The United States has said it will take further action against the government of Cambodia following a landslide victory for the ruling party in a general election on Sunday.
In a statement on Monday, the White House said it regretted the way the election was organized which it said was “neither free nor fair and failed to represent the will of the Cambodian people.”
Prime Minister Hun Sen has come under fire from the international community for arresting the leader of the country’s main opposition party, the Cambodia National Rescue Party, overseeing the CNRP’s dissolution, and for a widespread crackdown on political freedoms in the run up to the election.
The U.S. was joined in its condemnation of the election process by several governments, political figures and rights groups.

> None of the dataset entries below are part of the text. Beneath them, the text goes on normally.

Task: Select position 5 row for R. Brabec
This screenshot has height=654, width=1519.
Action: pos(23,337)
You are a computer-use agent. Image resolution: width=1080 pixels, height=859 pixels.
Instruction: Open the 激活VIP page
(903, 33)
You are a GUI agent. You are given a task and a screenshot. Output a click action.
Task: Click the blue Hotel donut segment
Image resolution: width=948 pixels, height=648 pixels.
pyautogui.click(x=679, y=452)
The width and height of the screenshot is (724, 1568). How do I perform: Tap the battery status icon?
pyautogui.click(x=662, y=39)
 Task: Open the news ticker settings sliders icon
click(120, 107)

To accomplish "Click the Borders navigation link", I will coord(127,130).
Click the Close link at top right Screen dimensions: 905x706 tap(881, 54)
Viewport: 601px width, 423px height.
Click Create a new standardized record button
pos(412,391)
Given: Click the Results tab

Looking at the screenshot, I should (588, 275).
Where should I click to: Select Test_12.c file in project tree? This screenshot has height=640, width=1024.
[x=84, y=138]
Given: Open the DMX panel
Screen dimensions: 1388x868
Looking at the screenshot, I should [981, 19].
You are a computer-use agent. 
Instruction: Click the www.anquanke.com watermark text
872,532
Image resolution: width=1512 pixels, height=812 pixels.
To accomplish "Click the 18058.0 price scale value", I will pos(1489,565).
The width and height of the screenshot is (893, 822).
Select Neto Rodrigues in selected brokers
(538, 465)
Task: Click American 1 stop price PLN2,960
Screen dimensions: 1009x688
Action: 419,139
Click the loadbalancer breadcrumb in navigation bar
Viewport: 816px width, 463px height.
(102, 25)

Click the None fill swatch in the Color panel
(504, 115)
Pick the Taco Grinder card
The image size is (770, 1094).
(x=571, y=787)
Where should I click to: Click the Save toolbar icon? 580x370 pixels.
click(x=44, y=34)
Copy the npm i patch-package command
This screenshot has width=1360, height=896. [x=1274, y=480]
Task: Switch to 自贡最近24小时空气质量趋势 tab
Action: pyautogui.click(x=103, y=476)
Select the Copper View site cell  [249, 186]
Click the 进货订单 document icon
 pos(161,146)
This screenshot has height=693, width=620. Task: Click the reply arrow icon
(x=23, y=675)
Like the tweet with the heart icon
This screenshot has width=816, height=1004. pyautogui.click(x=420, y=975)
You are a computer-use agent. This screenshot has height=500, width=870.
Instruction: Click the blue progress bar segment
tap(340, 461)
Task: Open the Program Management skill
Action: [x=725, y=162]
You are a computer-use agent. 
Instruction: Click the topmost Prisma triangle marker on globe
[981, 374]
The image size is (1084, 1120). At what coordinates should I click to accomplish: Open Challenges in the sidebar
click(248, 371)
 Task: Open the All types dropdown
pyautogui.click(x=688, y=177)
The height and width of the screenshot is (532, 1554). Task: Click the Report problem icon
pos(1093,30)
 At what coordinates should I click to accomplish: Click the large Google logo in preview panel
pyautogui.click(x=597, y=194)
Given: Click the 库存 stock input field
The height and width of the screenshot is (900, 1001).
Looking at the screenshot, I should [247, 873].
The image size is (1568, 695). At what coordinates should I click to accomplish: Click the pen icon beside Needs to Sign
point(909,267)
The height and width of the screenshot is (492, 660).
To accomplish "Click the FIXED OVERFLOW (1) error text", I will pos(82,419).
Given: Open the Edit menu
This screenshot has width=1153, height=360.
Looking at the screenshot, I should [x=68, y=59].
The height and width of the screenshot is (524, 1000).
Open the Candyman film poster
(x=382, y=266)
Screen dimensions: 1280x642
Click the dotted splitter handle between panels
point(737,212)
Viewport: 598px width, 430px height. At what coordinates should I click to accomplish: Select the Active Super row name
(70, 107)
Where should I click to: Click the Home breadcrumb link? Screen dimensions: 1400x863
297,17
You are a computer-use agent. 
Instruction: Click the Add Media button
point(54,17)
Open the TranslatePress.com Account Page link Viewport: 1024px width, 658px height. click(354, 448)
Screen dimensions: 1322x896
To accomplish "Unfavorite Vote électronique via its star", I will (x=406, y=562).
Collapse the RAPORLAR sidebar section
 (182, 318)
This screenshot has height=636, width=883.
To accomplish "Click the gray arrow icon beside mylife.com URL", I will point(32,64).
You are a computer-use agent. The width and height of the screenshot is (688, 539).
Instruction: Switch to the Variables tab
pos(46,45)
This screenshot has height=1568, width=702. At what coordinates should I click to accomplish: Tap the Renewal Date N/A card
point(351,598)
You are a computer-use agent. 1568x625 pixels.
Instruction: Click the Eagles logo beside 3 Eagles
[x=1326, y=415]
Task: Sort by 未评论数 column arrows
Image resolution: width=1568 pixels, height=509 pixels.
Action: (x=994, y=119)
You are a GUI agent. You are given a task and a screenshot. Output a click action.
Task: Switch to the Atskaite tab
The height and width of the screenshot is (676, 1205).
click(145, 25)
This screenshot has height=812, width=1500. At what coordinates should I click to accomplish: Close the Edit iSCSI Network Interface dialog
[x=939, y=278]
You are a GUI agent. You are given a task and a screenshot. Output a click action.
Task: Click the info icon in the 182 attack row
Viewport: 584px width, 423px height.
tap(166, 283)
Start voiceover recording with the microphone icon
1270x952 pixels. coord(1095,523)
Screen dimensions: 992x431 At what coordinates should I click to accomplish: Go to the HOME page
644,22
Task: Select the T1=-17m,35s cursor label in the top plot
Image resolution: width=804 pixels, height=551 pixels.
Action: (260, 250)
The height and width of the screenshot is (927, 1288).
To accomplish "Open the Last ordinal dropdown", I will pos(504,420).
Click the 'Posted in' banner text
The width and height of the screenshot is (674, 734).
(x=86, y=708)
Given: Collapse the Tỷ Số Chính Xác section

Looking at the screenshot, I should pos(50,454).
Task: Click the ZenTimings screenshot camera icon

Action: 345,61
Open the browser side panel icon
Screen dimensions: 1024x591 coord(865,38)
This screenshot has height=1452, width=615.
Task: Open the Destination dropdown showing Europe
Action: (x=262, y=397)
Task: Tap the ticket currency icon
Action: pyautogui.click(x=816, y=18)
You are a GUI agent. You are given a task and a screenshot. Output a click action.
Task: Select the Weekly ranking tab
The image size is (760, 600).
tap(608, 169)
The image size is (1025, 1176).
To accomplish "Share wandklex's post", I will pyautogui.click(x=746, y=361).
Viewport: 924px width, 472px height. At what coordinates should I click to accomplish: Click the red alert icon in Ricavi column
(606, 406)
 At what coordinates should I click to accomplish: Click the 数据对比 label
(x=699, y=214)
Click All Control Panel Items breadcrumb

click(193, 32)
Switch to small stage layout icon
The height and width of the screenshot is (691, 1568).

“The flawed elections, which excluded the country’s principal opposition party, represent the most significant setback yet to the democratic system enshrined in Cambodia’s constitution, and substantially erode Cambodia’s achievements in promoting political reconciliation and economic growth since the 1991 Paris Peace Agreement,” the White House statement reads.
“The United States will consider additional steps to respond to the elections and other recent setbacks to democracy and human rights in Cambodia, including a significant expansion of the visa restrictions announced on December 6, 2017.”
In December, the U.S. placed visa restrictions on several senior figures in the ruling party and security forces. The move was followed by the passing of the Cambodia Democracy Act last week, which places wider sanctions on Hun Sen’s inner circle.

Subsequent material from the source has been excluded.